Fiestas de San Mateo
Fiestas de San Mateo Ayuntamiento de Oviedo

Tengo curiosidad en saber cómo estuvo lo de Jorge Javier en el Filarmónica, pero pregunto y pregunto y nadie sabe nada. Para no ir nadie ni saber nada, bien que acabó las entradas y tuvo que ampliar un día más. No sé qué me da que por vergüenza cultureta muchos se callan. Pues yo quería ver lo de Jorgeja, por curiosidad y por ver qué es lo que cuenta de Séneca este pequeño dictador. Quizá ahora que el programa no le va tan bien y Vasile le empieza a poner la pierna encima haya encontrado un filón en convertirse en una especie de James Rhodes de la filosofía. De Bueno a Vázquez: degenerando.
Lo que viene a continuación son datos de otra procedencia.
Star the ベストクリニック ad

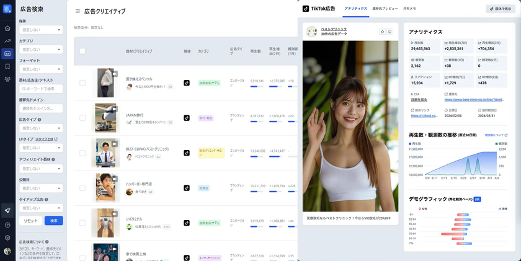coord(382,32)
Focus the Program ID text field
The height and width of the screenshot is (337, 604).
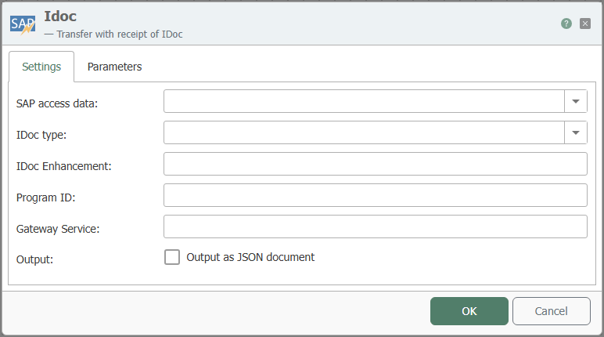click(x=376, y=195)
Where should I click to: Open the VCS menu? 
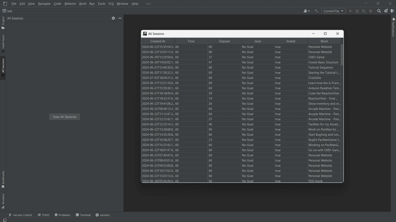(x=111, y=3)
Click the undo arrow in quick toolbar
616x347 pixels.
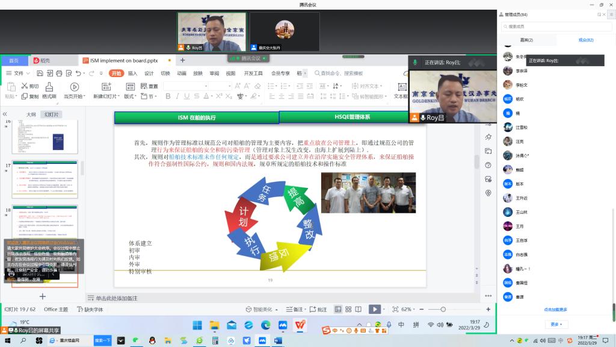(78, 73)
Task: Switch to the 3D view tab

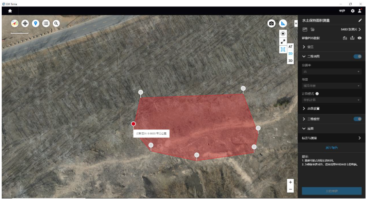Action: (x=291, y=61)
Los del tiempo parece que no dan una, se posponen los vermús y luego un día de despatarre. Estoy empezando a dudar si es una táctica de Barbón para que no se apelotone la gente. El alcalde hizo balance del fin de semana, y lo calificó como positivo. Luego pidió a los jóvenes que bebieran en los bares y después se fueran a sus casas, como si fueran sólo ellos los que beben y luego siguen por ahí tratando de buscar cualquier subterfugio donde alargar la noche hasta la mañana. Que haberlos haylos. Libertá para los que toman algo, y más si ya están entrados en años.

Ya nos hemos acostumbrado al olor a pis, vomitadas, criollo y frituras de dudosa calidad; que no es otra cosa que el olor de la fiesta. Qué susto me di cuando me vi al lado de unos nacionales a caballo, la policía montada del Canadá o de Canteli. Es que a mí el exceso de policía y control no me va nada, no porque lo que tenga que esconder o esté en contra de las fuerzas del orden, más bien porque creo en el individuo y su libertad: el estado cuanto menos es más.

Pasan los días, avanzan las fiestas y aún se notan los rasguños del fin de semana anterior. Mañana será mejor, pero contaremos ya con un día menos. No dejen para mañana lo que puedan salir hoy.